The singular chain group $S_p(X)$ is defined as the free abelian group generated by continuous functions $T \in C( \Delta_p , X)$.
What I understand this means is that we define $T' \in S_p(X)$ as $T'(T) = 1$ and $T'(V) = 0, \forall V \in C( \Delta_p , X)$ s.t. $V \neq T$. We therefore take $$\lbrace T' \rbrace_{T \in C(\Delta_p,X)} $$ as a basis.
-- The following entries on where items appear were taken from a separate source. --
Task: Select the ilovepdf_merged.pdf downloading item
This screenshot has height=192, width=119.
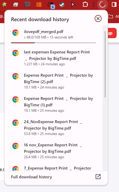Action: tap(53, 34)
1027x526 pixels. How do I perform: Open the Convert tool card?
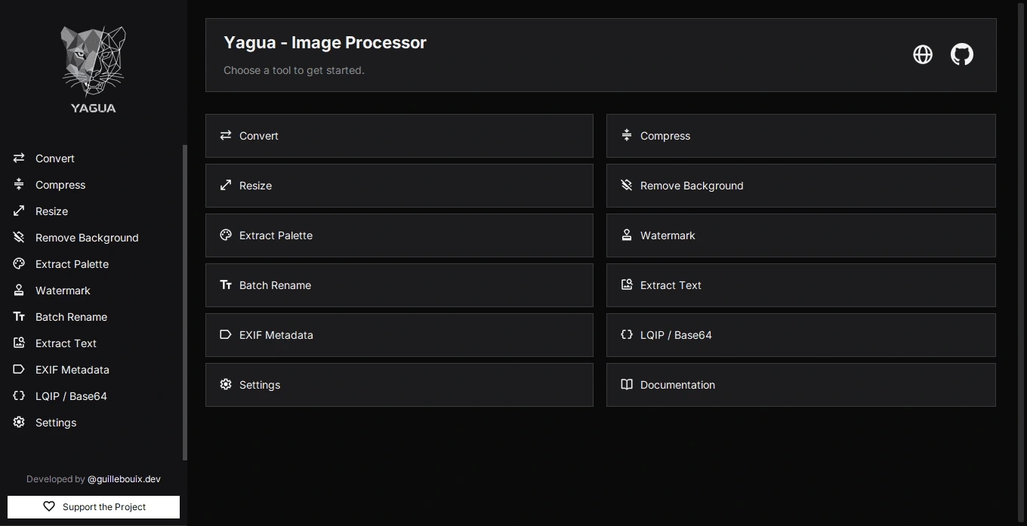399,136
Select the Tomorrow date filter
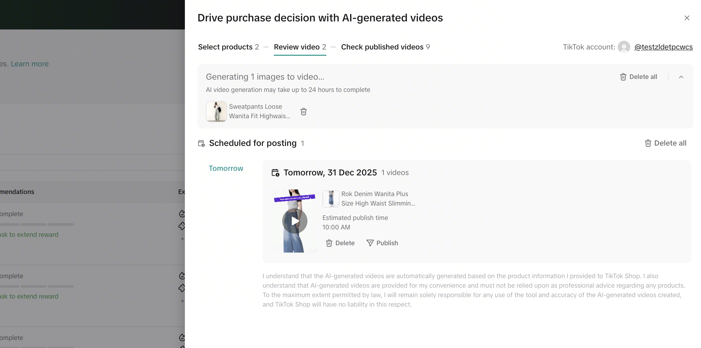The image size is (701, 348). point(226,168)
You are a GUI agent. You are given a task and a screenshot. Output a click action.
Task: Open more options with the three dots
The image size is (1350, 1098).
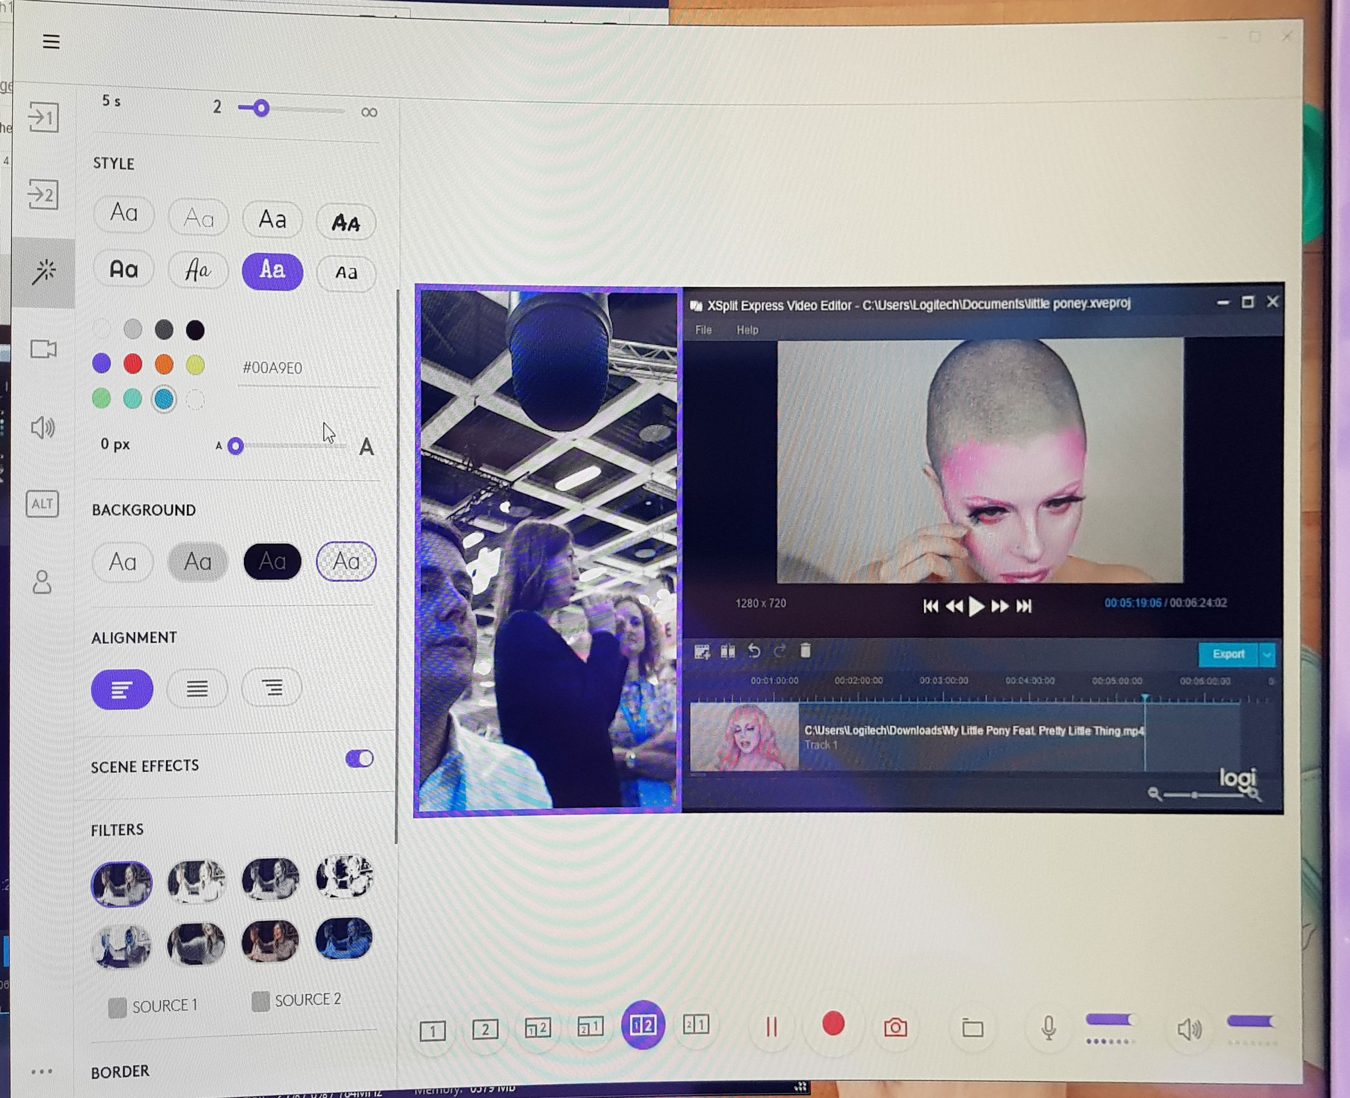(42, 1071)
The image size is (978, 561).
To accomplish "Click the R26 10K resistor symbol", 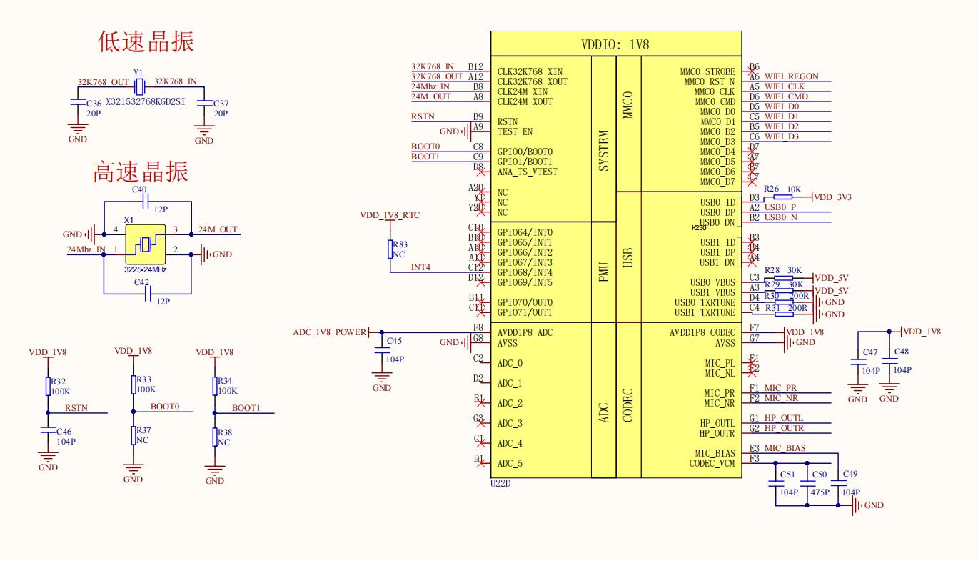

But for example if I take $id : \Delta_1 \rightarrow \mathbb R$ and $(-id) : \Delta_1 \rightarrow \mathbb R$, these should be part of a basis of $S_1(\mathbb R)$. However $id = -(-id)$, so I do not have a unique way of representing $id \in S_1(\mathbb R)$, therefore they cannot be part of a basis.
My question is: how can I write the elements of a basis for $S_p(X)$?
To avoid any suggestive notation, let $\sigma : \Delta_1 \to \Bbb R$ be the identity and $\tau : \Delta_1 \to \Bbb R$ be the map $x \mapsto -x$. $\sigma$ and $\tau$ are distinct elements of $C(\Delta_1, \Bbb R)$ since $\sigma(1) \ne \tau(1)$. By the definition of the free abelian group, any element of $S_1(\Bbb R)$ can be uniquely written as a linear combination of elements of $C(\Delta_1, \Bbb R)$. Therefore $-\sigma$ and $\tau$ are different elements in $S_1(\Bbb R)$ by uniqueness.
It can happen that the equality you seek is true when passing to homology. But $\Bbb R$ is not a very interesting example of this because it's contractible and hence $H_1(\Bbb R)$ is trivial.